Tuesday, July 19, 2016

The future is now for sentencing in Pennsylvania

Officials in Pennsylvania, which has been slowly preparing to use risk assessment in sentencing for the past six years, are sensitive to these potential pitfalls, reported Bloomberg. The state’s experience shows how tricky it is to create an algorithm through the public policy process. To come up with a politically palatable risk tool, Pennsylvania established a sentencing commission. It quickly rejected commercial products like Compas, saying they were too expensive and too mysterious, so the commission began creating its own system.
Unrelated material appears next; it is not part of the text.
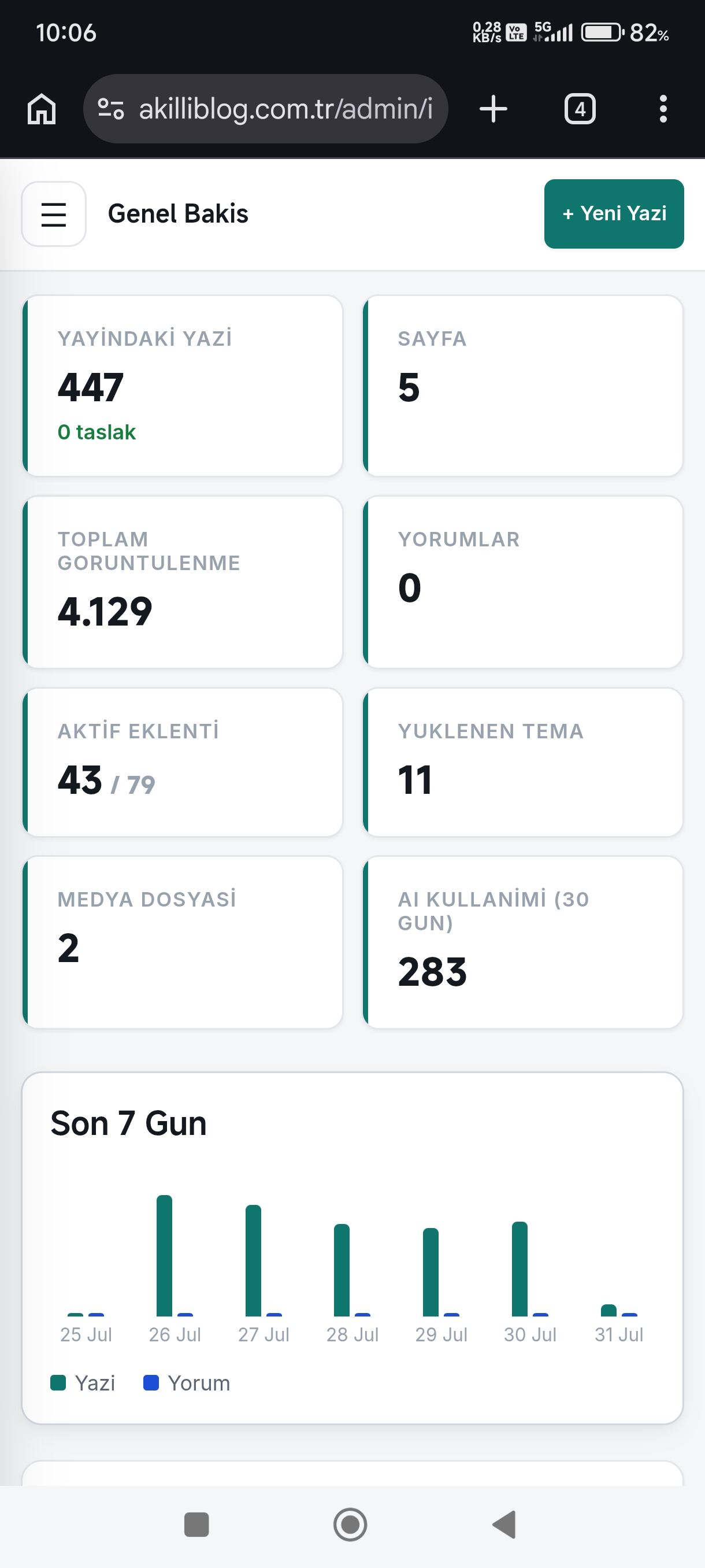This screenshot has width=705, height=1568.
Task: Open the Sayfa stat card
Action: coord(522,386)
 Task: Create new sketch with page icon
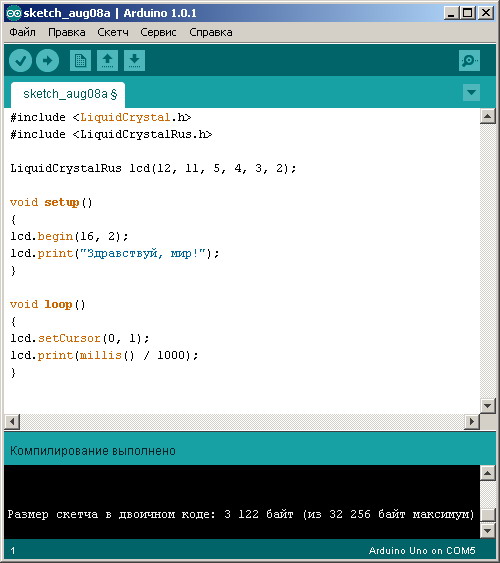pos(80,61)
To understand the algorithms being used all over the country, it’s good to talk to Richard Berk. He’s been writing them for decades. Berk, a professor at the University of Pennsylvania, is a shortish, bald guy, whose solid stature and I-dare-you-to-disagree-with-me demeanor might lead people to mistake him for an ex-cop. In fact, he’s a career statistician.
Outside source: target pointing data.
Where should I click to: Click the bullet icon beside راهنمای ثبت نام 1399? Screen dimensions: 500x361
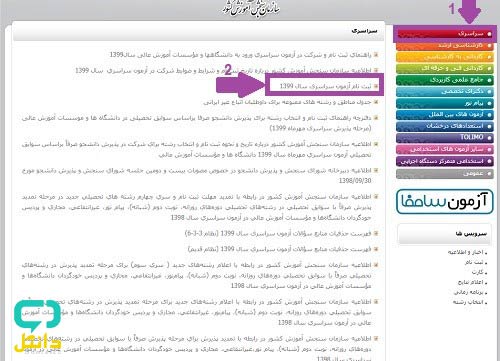point(376,54)
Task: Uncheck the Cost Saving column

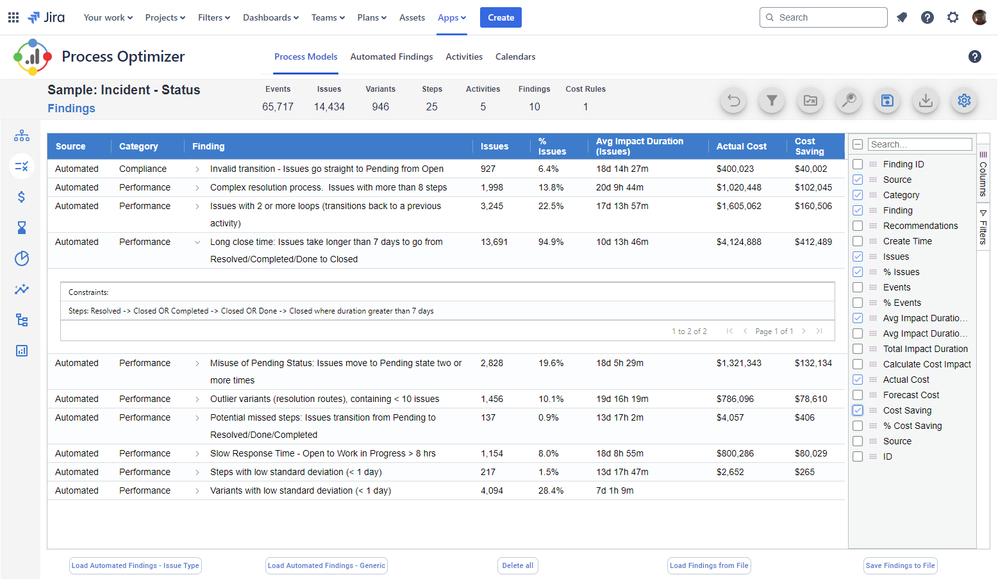Action: (858, 411)
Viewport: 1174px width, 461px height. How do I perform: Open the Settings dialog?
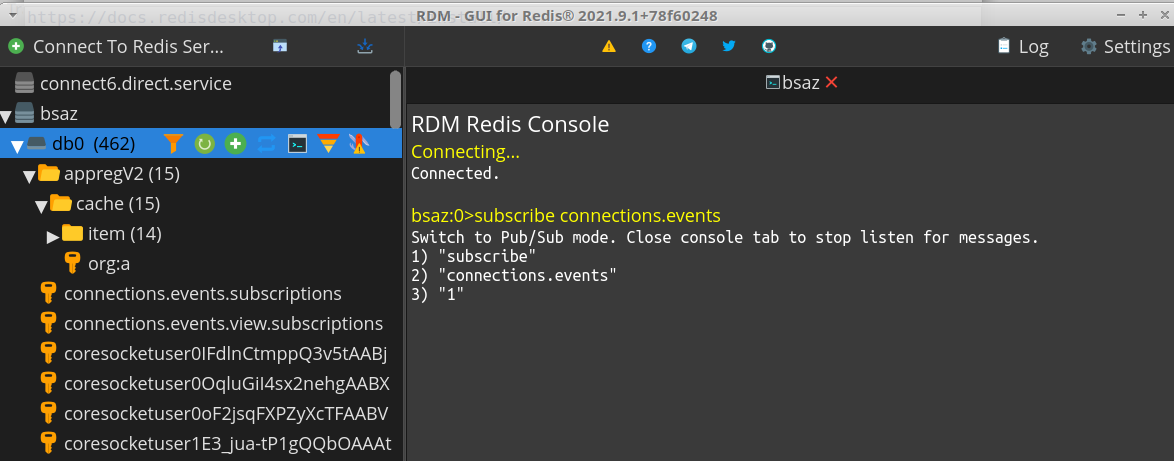point(1125,47)
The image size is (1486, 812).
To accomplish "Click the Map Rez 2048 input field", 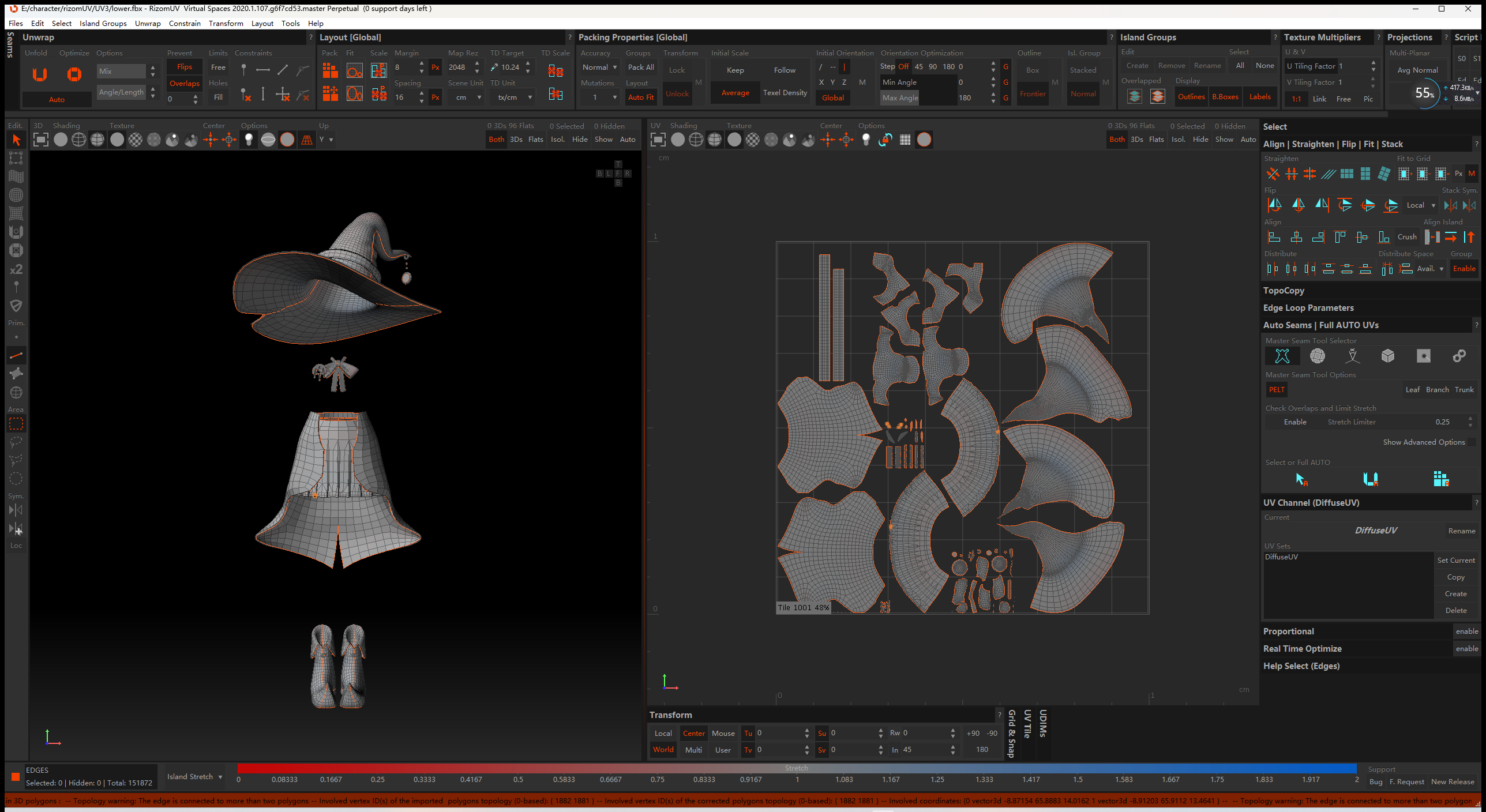I will [459, 67].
“Race was discarded immediately as an input. But every other factor became a matter of debate. When the state initially wanted to include location, which it determined to be statistically useful in predicting who would re-offend, the Pennsylvania Association of Criminal Defense Lawyers argued that it was a proxy for race, given patterns of housing segregation. The commission eventually dropped the use of location. Also in question: the system’s use of arrests, instead of convictions, since it seems to punish people who live in communities that are policed more aggressively.
Berk argues that eliminating sensitive factors weakens the predictive power of the algorithms. “If you want me to do a totally race-neutral forecast, you’ve got to tell me what variables you’re going to allow me to use, and nobody can, because everything is confounded with race and gender,” he said.